A 2012 explosion at the Chevron refinery in Richmond, California, nearly killed a dozen workers who got out just in time, and sickened 15,000 residents. Photo: Greg Kunit.
The sky went black with smoke, flames lit up the night, government ignored obvious warning signs and catastrophe ensued. These are, yes, tropes from the movies. Horrifically, however, these scenes are also reality in refinery fenceline communities. And now there are zombies—California’s rulemaking processes have become infected by secret settlement agreements with the oil industry that send agencies uncritically marching towards rollbacks of critical safety worker and community safety regulations.
by Kerry Guerin, Staff Attorney
On August 6, 2012, the Chevron Richmond Refinery exploded. A fire sent a black plume over Richmond and 15,000 residents to seek medical treatment, with 19 worker injuries. Later investigation by the U.S. Chemical Safety Board revealed the incident may have been preventable, if only refinery management had heeded the warnings of on-site workers and replaced a failing stretch of pipe. In response, the community mobilized, and more than 2,500 people marched through Richmond to the refinery gates to protest the refinery’s dangerous presence in the community; and Chevron-backed candidates got trounced in the next local election. And ever since the 2012 refinery fire, CBE has been organizing in Richmond under its Beyond Chevron campaign.
Public outcry surrounding the fire led Governor Jerry Brown to form the Interagency Refinery Safety Task Force for the purpose of developing regulations to reduce the risk of an accident like the Chevron Richmond fire ever happening again. Over the next five years, representatives from federal, state and local government on the Task Force led a robust study of these risks and regulatory responses. The Task Force’s process included public and stakeholder engagement, including communities, workers and industry. The resulting Process Safety Management (“PSM”) rules in 2017 adopted at CalOSHA and CalEPA were the strongest refinery safety rules in the country at the time. It was a win for everyone – workers and communities would be kept safer, consumers would be protected from price spikes following explosions that suddenly crunched refinery supply, and refineries themselves would face fewer expensive major incidents.

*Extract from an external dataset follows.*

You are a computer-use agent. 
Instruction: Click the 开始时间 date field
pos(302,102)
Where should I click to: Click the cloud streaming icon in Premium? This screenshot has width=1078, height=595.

The oil lobby didn’t see it that way. In 2017, industry sued to block the rules, and seven years later California folded. In exchange for the oil industry dropping its lawsuit, CalOSHA and CalEPA agreed in the shadows to copy-and-paste its settlement agreement with industry into rulemaking processes. The proposed regulations are disastrous, weakening refinery safety measures and endangering workers and communities, all to industry’s gain.
While the agreement acknowledges it does not guarantee the agencies will adopt such rules as final, failing to do so would allow the oil industry to sue all over again. Seven years of deep-pocketed litigation and the threat for it to resume should agencies deviate from industry’s instructions spell out the writing on the wall – CalEPA and CalOSHA are ambling uncritically ever since getting bit by industry in court.
This is zombie rulemaking, and we marvel (and object!) in horror as agencies march forward toward these final rules.
Given that the amendments were drafted in boardrooms and backrooms, agencies are naturally having a hard time defending the proposed changes. When refinery workers questioned the logic behind various changes that threaten their safety, agency representatives have been unable to provide substantive defenses, offering instead “just that it came out of the litigation.”
This is not how rules are made. Agencies like CalOSHA and CalEPA are charged with adopting rules that protect workers, the environment, and communities. What we see now in 2025 is a far cry from the 2017 PSM Rules which were a model for rulemaking, with years of expertise from agencies, stakeholders and the public. Instead, industry simply scared the state into doing its bidding by litigation and settlement agreement.
Meanwhile, on October 2, 2025, another Chevron refinery caught fire, this time with an overnight blaze in El Segundo. Whereas the U.S. Chemical Safety Board was the key investigator in the Chevron Richmond fire in 2012, in this era of federal agency slashing CSB isn’t here to repeat the feat. Fenceline communities are now more vulnerable to refinery dangers than we’ve been in decades.
Every year since the 2012 fire, there has been a major incident involving a fire or release at a California refinery. That annual fact underscores that we have further to go yet in regulating refinery operations for the safety of workers and community.
To that end, CBE and allies urge CalEPA and CalOSHA to pause these rulemaking processes and incorporate lessons learned from the Chevron El Segundo fire.
As new refinery dangers become more apparent with every incident, CalEPA and CalOSHA cannot adopt industry’s rules and uphold their duty to the public at the same time.
Whether the state will be brave enough to stand up to the monster is yet to be seen. It may be on communities and workers to keep zombies to fiction and out of rulemaking, but it is a fight worth fighting when the stakes are apocalyptic.